→ What you need to do:
a – Echo the passage from the discussion of interview questions, starting with "I am not so" and going on through "as the approaches.".
b – Answer these about the discussion of interview questions:
(i) What question did another poster suggest asking instead of framing the problem in terms of linked lists?
(ii) What two more specific cases does one commenter list as a way to break down the loop question?
(iii) What reason does the final comment give for being facetious?

But if you go up a few steps then suddenly the problems might not be that clearly defined and the set of possible solutions can be huge. A person who is constantly relying on Google to come up with solutions is probably not going to be that useful in design discussions.

I'm not defending the particular question, but on-your-feet problem solving is a real and valuable skill.



I agree: the hard mental work is in recognizing that a fuzzy, client-provided problem description is merely a disguised form of a well understood problem -- ie, getting it to the point where you can google easy solutions at all.

But then in that case, the problem as given is still bad, because it gives that part away! If you want to test this ability, you shouldn't frame the problem in terms of linked lists. As another poster here suggested, you should ask something like "The customer gave a list of everyone and who they report to. How would you sanity check the hierarchy?"

That then requires the candidate to identify cycles as something they'd want to look for, and then this problem as a special case of "find a cycle in a linked list".


Oh I agree. That's exactly the stuff I keep in my brain instead of linked list algorithms, which have a mathematically proven optimal solution. Remembering them when I don't use them regularly would be a waste of brainpower which could be better used for solutions to business/UX/architecture problems, which one cannot solve with pure logic.


I am not so sure. It's not just about solving the problem, but sometimes it's also the willingness and mentality to tackle something that's outside your comfort zone, as well as the approaches.

For example, given the loop in linked lists question, even if a candidate is not able to solve it completely, a reasonable approach would be to break the general case to more specific, trivial cases, such as: what if the loop has known length, what if the loop starts at a known location, etc. Interview questions are not binary decisions, you can learn a lot from a candidate just by seeing how they respond to a question.


(Just to be clear, as this is a permanent and public record, I'm perfectly capable of doing this kind of thing. It's not really an unreasonable question to ask. I'm just being facetious because it's friday afternoon.)

→ Stored data:
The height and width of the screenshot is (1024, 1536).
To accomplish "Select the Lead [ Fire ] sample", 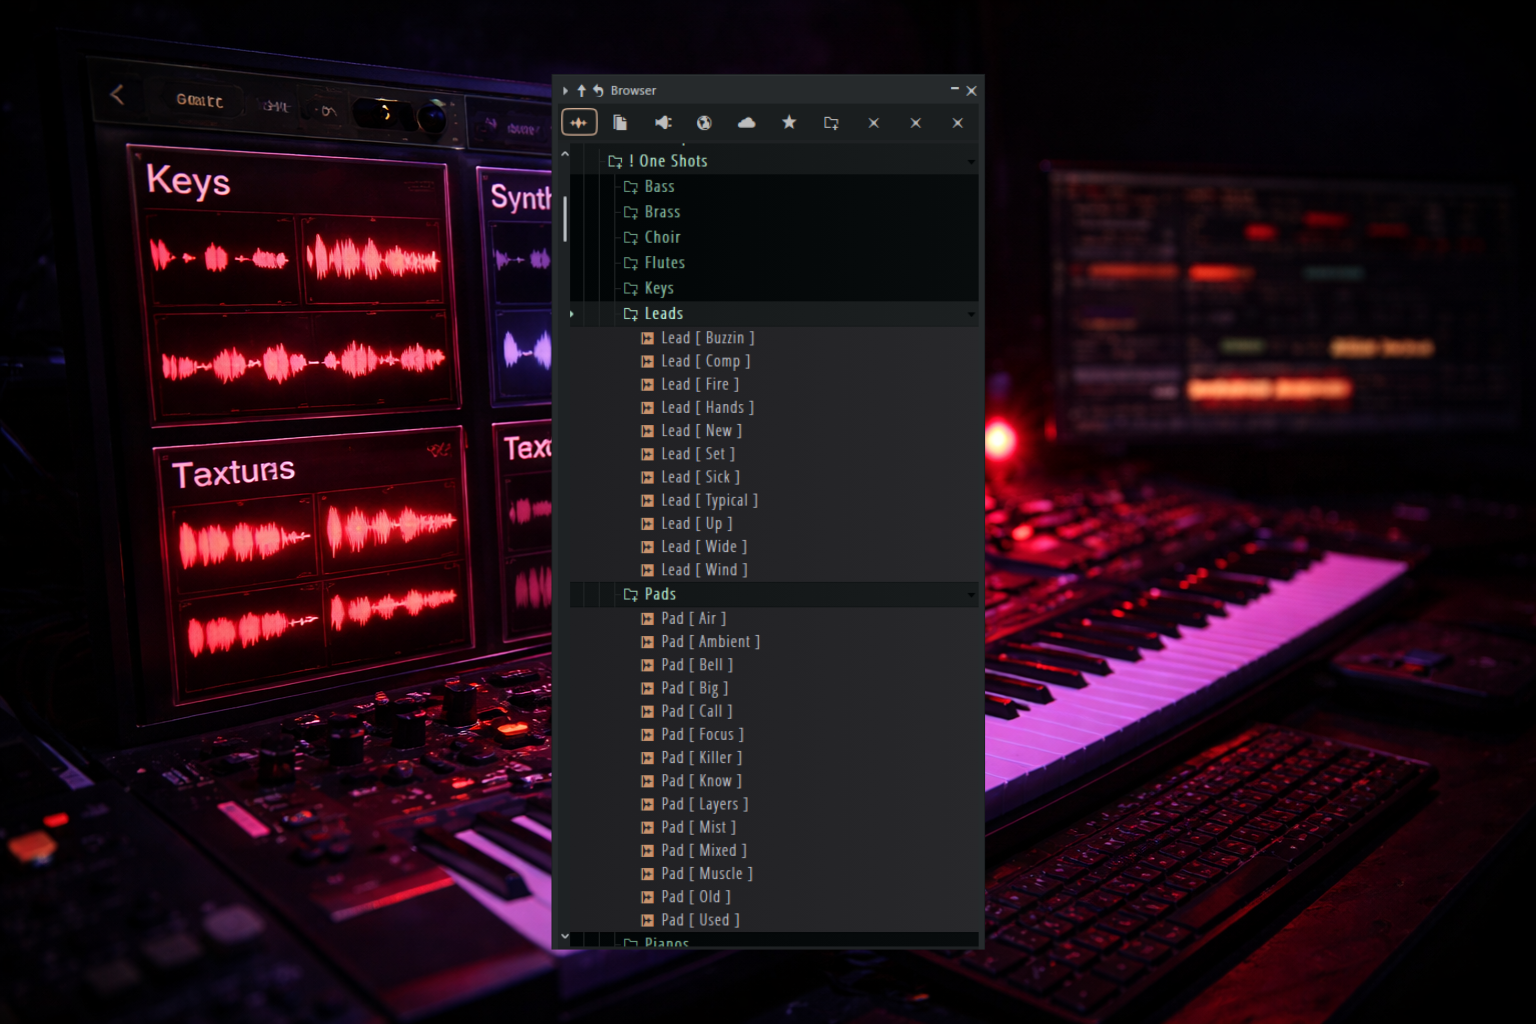I will (x=699, y=384).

→ Complete answers:
a –
I am not so sure. It's not just about solving the problem, but sometimes it's also the willingness and mentality to tackle something that's outside your comfort zone, as well as the approaches.

b –
(i) "The customer gave a list of everyone and who they report to. How would you sanity check the hierarchy?"
(ii) What if the loop has known length, and what if the loop starts at a known location.
(iii) It's Friday afternoon.